→ QUESTIONS ON THE MATERIAL
**a)** In the abstract below on grain size effects in type 316 steels, list every property that the text states decreased with increasing grain size, noting which steel or steels each applies to.
**b)** Translate this sentence from the abstract below on grain size effects in type 316 steels into German: "The creep-fatigue life of both steels decreased with increasing grain size."

→ TEXT SHOWN
* * * * *

Microstructure and Grain Size Dependence of Creep and Creep-fatigue Properties of Low Carbon Medium Nitrogen Type 316 Steel

Abstract

The effect of grain size on the creep and creep-fatigue behavior of low carbon medium nitrogen type 316(316FR) steel has been investigated at 550°C, compared with conventional type 316(SUS316) steel.The microstructure of ruptured specimens has been examined with electron microscope.The creep rupture strength of both steels decreased with increasing grain size.The rupture strength of 316FR was higher than that of SUS316 at any grain size.The rupture ductility of 316FR, where very small Laves precipitated on the grain boundary during creep, slightly decreased with increasing grain size, while that of SUS316, where carbide precipitated on the grain boundary, did not change with grain size.The rupture elongation of 316FR at largest grain size, however, was much higher than that of SUS316.This difference in rupture ductility is attributed to the grain boundary carbide developed during creep.The creep-fatigue life of both steels decreased with increasing grain size.Because 316FR showed longer life and smaller dependence on grain size than SUS316, 316FR had much longer life than SUS316 at large grain size.The fracture mode of 316FR changed from transgranular to intergranular with increasing grain size, while that of SUS316 was intergranular at any grain size.Although 316FR showed intergranular fracture at very large grain size, it had much longer life than SUS316.This means that the crack propagation along grain boundary of 316FR is more difficult than SUS316.Such difference in crack propagation behavior may be depends on the grain boundary precipitation, that is, Laves or carbide.

* * * * *

→ EXTRACTED DATA
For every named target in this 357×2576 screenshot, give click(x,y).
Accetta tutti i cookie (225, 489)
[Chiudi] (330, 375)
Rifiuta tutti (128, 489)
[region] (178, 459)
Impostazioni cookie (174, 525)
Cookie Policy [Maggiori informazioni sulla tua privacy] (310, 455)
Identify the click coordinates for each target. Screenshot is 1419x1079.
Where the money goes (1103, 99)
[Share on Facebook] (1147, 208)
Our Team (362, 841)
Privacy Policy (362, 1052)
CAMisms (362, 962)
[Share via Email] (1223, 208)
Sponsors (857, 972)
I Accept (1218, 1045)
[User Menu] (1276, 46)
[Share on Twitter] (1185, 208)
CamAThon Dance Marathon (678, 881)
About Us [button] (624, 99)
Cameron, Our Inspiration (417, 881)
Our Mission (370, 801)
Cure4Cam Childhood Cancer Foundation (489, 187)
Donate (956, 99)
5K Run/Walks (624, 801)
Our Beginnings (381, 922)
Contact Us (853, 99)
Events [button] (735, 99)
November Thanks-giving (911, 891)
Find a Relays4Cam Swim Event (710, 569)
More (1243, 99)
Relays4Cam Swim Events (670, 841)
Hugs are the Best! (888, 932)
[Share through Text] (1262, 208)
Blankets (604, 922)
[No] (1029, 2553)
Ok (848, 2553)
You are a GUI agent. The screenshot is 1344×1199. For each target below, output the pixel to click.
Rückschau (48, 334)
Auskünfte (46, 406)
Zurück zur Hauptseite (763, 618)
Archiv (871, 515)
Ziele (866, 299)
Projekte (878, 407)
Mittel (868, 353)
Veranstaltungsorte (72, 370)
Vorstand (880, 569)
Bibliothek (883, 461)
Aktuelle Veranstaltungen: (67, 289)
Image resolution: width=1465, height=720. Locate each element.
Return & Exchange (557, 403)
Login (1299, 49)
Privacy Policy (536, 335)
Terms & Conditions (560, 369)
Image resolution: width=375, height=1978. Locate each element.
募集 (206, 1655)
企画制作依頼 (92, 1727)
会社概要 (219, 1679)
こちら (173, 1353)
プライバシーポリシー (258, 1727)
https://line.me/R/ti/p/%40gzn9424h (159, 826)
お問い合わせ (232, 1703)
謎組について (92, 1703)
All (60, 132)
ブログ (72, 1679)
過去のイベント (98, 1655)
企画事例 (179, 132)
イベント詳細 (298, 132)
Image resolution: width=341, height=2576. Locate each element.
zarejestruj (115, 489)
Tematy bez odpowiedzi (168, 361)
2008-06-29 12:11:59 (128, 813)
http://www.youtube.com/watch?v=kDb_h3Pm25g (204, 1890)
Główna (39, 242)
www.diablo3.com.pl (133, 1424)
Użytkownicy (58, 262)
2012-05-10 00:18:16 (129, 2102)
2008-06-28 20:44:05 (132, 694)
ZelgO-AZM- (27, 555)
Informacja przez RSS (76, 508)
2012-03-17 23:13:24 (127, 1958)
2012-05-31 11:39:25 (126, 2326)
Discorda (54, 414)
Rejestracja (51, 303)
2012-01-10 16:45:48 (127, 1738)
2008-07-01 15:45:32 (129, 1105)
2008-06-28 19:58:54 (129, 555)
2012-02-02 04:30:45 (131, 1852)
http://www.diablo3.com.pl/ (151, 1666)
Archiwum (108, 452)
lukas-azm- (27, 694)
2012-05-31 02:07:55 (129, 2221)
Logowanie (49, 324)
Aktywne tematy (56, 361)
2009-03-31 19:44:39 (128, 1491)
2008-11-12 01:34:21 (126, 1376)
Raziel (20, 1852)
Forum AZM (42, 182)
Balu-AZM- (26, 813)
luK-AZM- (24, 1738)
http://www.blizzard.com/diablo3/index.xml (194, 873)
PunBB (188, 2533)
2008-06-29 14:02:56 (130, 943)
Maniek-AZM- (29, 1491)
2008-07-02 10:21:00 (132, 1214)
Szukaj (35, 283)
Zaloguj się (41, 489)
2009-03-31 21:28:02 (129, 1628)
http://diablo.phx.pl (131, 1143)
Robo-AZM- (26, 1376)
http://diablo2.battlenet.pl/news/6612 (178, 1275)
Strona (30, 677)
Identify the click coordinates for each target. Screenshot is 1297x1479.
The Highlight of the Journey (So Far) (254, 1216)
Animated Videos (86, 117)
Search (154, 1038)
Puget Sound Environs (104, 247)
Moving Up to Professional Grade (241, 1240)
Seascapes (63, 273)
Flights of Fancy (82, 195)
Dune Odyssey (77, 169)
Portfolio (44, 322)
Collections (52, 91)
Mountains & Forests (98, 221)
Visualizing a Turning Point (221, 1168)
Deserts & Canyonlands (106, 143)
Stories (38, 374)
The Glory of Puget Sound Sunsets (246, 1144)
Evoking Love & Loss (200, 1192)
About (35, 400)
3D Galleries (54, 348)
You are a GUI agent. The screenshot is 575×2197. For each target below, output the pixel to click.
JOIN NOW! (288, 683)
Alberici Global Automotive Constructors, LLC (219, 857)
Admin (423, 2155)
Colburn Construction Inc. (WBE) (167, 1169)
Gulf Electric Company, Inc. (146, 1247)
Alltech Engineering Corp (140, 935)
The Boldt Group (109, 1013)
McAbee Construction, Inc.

* * * * *

→ SOLUTIONS FOR EACH TASK
**a)**
- Creep rupture strength (both steels)
- Rupture ductility (316FR, slightly)
- Creep-fatigue life (both steels)

**b)** Die Kriechermüdungslebensdauer beider Stähle nahm mit zunehmender Korngröße ab.